Try it:
Scan the records below for the line with "Image resolution: width=664" and the line with "Task: Collapse the Chat panel chevron". Repeat those two lines and every line between them exactly, and nothing else.

The data:
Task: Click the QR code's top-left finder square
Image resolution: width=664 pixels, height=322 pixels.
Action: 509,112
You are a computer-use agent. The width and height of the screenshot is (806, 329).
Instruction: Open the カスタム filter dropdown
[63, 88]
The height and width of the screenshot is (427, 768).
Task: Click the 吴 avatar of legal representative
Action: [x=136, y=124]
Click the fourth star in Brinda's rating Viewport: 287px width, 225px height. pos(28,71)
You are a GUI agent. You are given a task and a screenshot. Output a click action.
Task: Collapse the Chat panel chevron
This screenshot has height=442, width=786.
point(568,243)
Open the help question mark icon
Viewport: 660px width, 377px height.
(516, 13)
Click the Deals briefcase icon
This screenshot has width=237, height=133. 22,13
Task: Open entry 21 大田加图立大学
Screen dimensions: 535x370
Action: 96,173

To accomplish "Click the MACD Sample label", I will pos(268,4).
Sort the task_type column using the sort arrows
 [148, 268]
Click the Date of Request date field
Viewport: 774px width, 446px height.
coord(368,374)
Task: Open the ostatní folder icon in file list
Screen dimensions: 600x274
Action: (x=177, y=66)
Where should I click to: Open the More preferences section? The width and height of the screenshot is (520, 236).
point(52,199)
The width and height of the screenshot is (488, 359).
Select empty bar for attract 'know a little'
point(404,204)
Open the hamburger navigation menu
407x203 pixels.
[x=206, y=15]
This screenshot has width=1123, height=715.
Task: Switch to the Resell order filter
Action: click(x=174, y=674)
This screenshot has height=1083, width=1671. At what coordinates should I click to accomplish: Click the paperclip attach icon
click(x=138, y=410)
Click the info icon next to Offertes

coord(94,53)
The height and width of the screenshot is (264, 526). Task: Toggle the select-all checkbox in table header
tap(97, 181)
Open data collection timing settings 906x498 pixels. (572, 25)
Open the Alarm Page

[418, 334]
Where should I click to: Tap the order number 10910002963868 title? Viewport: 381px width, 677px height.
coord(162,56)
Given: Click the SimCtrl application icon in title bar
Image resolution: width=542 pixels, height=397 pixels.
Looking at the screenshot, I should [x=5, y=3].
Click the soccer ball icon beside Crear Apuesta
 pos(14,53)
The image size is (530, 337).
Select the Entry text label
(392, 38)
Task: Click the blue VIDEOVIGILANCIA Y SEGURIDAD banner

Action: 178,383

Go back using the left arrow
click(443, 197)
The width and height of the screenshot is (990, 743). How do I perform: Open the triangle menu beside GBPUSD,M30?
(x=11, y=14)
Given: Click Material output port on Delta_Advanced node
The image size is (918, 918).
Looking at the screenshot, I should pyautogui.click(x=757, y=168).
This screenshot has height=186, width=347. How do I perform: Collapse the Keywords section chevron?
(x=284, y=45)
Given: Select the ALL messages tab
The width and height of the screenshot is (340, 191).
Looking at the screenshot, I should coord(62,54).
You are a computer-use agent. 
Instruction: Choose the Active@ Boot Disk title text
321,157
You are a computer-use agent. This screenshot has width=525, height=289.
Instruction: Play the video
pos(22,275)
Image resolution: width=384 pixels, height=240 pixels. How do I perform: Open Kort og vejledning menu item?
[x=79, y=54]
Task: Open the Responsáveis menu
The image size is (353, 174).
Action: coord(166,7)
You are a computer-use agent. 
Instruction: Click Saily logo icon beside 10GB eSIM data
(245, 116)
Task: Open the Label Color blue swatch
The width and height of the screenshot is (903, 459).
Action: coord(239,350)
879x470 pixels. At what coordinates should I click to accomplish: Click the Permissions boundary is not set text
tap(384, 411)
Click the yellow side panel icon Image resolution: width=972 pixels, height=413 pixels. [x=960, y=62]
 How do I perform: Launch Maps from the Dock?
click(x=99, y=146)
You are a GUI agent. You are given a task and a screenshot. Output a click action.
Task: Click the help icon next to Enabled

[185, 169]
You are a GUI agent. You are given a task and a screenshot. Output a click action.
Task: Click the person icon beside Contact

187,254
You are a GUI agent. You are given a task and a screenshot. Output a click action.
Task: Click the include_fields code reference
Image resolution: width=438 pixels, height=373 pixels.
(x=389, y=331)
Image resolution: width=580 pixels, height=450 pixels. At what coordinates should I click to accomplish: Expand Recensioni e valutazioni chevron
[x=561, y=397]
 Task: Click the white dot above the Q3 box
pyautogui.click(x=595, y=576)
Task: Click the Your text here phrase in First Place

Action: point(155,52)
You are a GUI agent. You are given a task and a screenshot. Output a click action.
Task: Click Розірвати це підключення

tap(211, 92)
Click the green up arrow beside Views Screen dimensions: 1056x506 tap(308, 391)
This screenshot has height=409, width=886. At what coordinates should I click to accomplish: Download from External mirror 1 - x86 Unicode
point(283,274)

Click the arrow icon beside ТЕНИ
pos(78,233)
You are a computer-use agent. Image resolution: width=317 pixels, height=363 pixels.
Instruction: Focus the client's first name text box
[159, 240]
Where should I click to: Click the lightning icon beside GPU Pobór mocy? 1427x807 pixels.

Result for this exercise:
Image resolution: width=664 pixels, height=322 pixels.
Action: 509,112
You are a computer-use agent. The width and height of the screenshot is (806, 329).
Instruction: Open the カスタム filter dropdown
[63, 88]
The height and width of the screenshot is (427, 768).
Task: Click the 吴 avatar of legal representative
Action: [x=136, y=124]
Click the fourth star in Brinda's rating Viewport: 287px width, 225px height. pos(28,71)
You are a GUI agent. You are given a task and a screenshot. Output a click action.
Task: Collapse the Chat panel chevron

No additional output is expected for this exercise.